Year of Publication: 2009
Introduction:  Martin McLaughlin
Length:  402 pages
Genre:  Science-fiction, fantasy

This collection of linked short stories traces the history of the universe, from the Big Bang, across billions of years and galaxies, as narrated by the "cosmic know it all" Qfwfq, a shape-shifting being who has existed since the beginning of time, in a variety of forms and lives, including an amoeba, a mollusc, a dinosaur, a ship's captain, and a moon-milk gatherer, among others.  The stories usually begin with a brief explanation of a scientific premise (some still accepted, some of which are disproved) and then spin it off into a tale told by Qfwfq to an unidentified listener.  Qfwfq also is just one of a large number of immortal shape-shifters, who make up his family, friends, enemies and lovers, and they all have an all-too-human outlook on the cosmic events they witness and participate in.  Some of the stories do not involve Qfwfq at all, and make up unconnected scientific or post-modern tales, including a hunter at the point of loosing an arrow at a leaping lion, an assassin and his quarry trapped in a stalemate by a traffic jam, and a post modern version of the Alexandre Dumas story The Count of Monte Cristo.

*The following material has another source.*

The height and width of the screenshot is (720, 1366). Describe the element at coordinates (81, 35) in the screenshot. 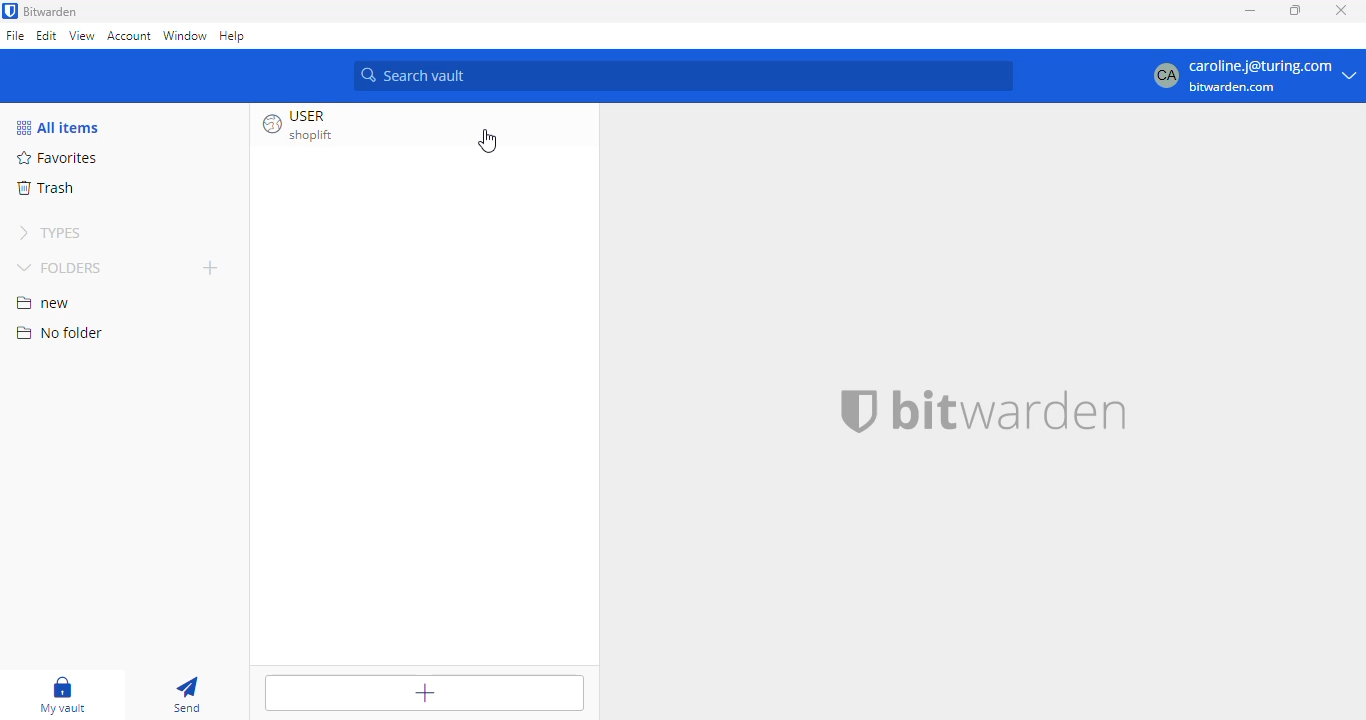

I see `view` at that location.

Italian author Italo Calvino began writing the "Cosmicomics" stories in the early 1960s and published them off an on from the 1960s to the 1980s.  The first collection, Cosmicomics was published in 1965 in Italian and 1968 in English, and was followed by t zero (1967, published in English as Time and the Hunter in 1970), and several others were published in different collections in the 1980s.  This book contains all of the stories from Cosmicomics and t zero as well as collecting other stories, some of which had never been published before.  The stories are usually very short, usually between 10 to 15 pages, with the longest being around 38 pages and made up of three interconnected segments.  The stories are often very surreal, sometimes very funny, playful. wildly inventive, some of the stories I found a little inaccessible, but usually they are fantastic short stories.  This is a wonderful book, and beautifully written.